Cette opposition ente le Bien et le Mal, le sens et le non-sens, est le noeud autour duquel se séparent ceux qui font confiance aux apparences et qui proclament, en le déplorant, le non-sens et ceux qui croient qu'au-delà des apparences, les hommes et la réalité toute entière verront in fine le Bien avoir le dernier mot. Telle est l'idée de Salut, implicitement ou explicitement présente dans toute religion, si nous entendons par Salut les voies permettant de se sauver du Mal. Cette idée de Salut est présente à la fois dans des religions proclamant un Dieu personnel comme le Judaïsme, le Christianisme, l'Islam ou bien des religions concevant un absolu impersonnel comme le Bouddhisme par exemple. A ce titre, il est possible d'affirmer que toute religion se fonde sur un optimisme ontologique fondamental, un optimisme relativement au devenir de l'Etre, autrement dit ce qui est vraiment au-delà des apparences.
Il nous faudra donc analyser en quoi consiste la spécificité de la croyance religieuse et donc en quoi il convient de distinguer simple croyance et foi.

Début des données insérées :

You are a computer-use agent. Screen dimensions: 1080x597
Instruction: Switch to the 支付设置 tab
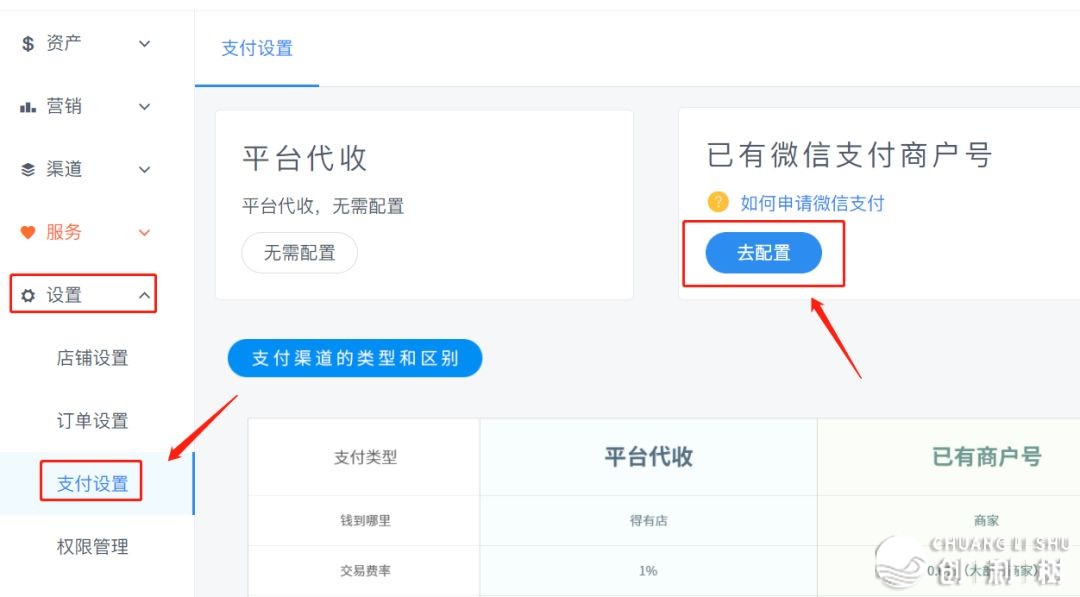[257, 48]
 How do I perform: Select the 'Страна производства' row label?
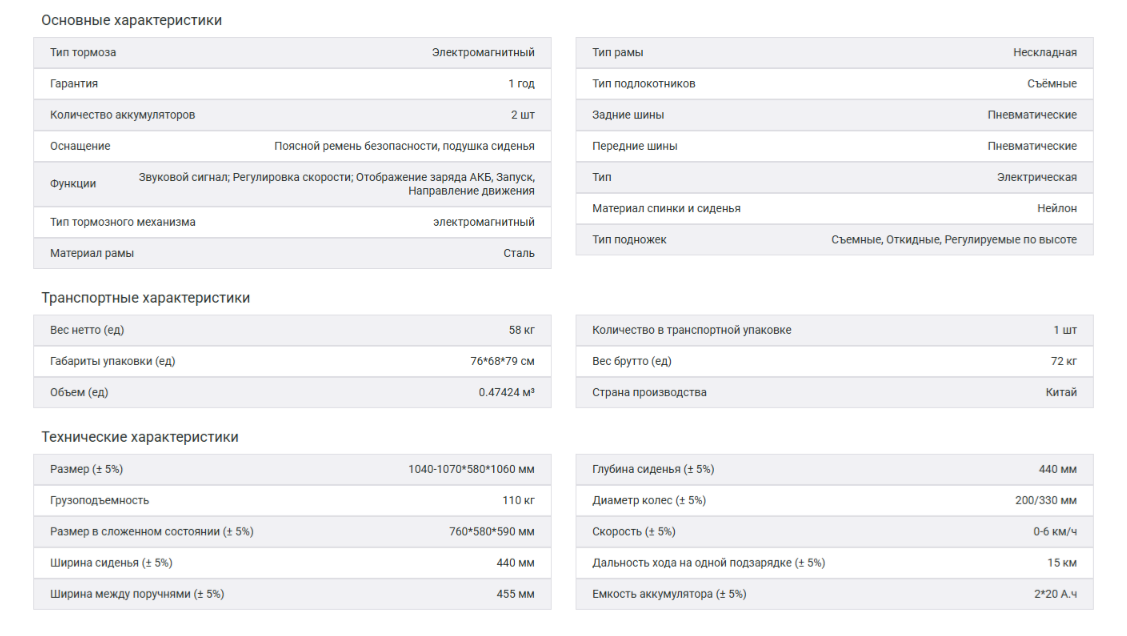(649, 392)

La démarche religieuse est étroitement associée à l'idée de croyance. Mais qu'est-ce qu'une croyance? Il s'agit d'abord d'un acte intellectuel consistant à accorder un certain crédit à une affirmation ou à une impression ou à un sentiment etc. Nous dirons par exemple que nous croyons que demain il fera beau en nous appuyant sur certains indices par ailleurs incertains. Ou bien nous croyons que telle ou telle personne est digne de confiance en nous fondant sur des impressions, une intuition, des actes précis etc. L'opinion commune incline volontiers à penser que la croyance religieuse est du même type. L'affirmation de l'existence d'un Dieu ou bien d'ailleurs sa négation sont des croyances fondées sur des indices fragiles et dénués de toute preuve. A certains égards, l'incroyance semble plus justifiée pour tous ceux qui ne croient que ce qu'ils voient.

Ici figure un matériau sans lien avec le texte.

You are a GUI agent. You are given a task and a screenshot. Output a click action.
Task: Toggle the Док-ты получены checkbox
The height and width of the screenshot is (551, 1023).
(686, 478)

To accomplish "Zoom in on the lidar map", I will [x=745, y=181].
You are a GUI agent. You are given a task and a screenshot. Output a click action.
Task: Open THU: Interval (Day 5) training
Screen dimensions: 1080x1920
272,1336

Pourtant, il s'agit d'une erreur d'appréciation. La foi religieuse n'entretient aucun rapport avec un acte intellectuel de ce type, assez banal au demeurant. La foi renvoie d'abord à une expérience intérieure, à une expérience spirituelle et non à un acte intellectuel, à des démarches raisonnées ou argumentées. Philosophiquement, cette expérience intérieure est fondée sur l'idée que toute vie intérieure consciente est habitée par la présence d'un absolu qui nous dépasse mais avec qui tout être peut entrer en contact de manière singulière.
Afin d'éclairer cette idée d'une rencontre singulière avec la présence d'une réalité qui nous dépasse et qui semble la source du sens, une comparaison est sans doute utile. L'expérience intérieure en question est comparable à l'expérience esthétique. Face à une oeuvre d'art, réalisation d'un être unique, dans le cadre d'une culture également unique, mais exprimant d'une manière unique un aspect de la condition universelle de l'homme, le contemplateur reconnaît la présence de ce sens universel mais de manière singulière, en fonction de son histoire unique mais également en fonction des capacités de lecture de l'oeuvre qui lui ont été transmises par son éducation.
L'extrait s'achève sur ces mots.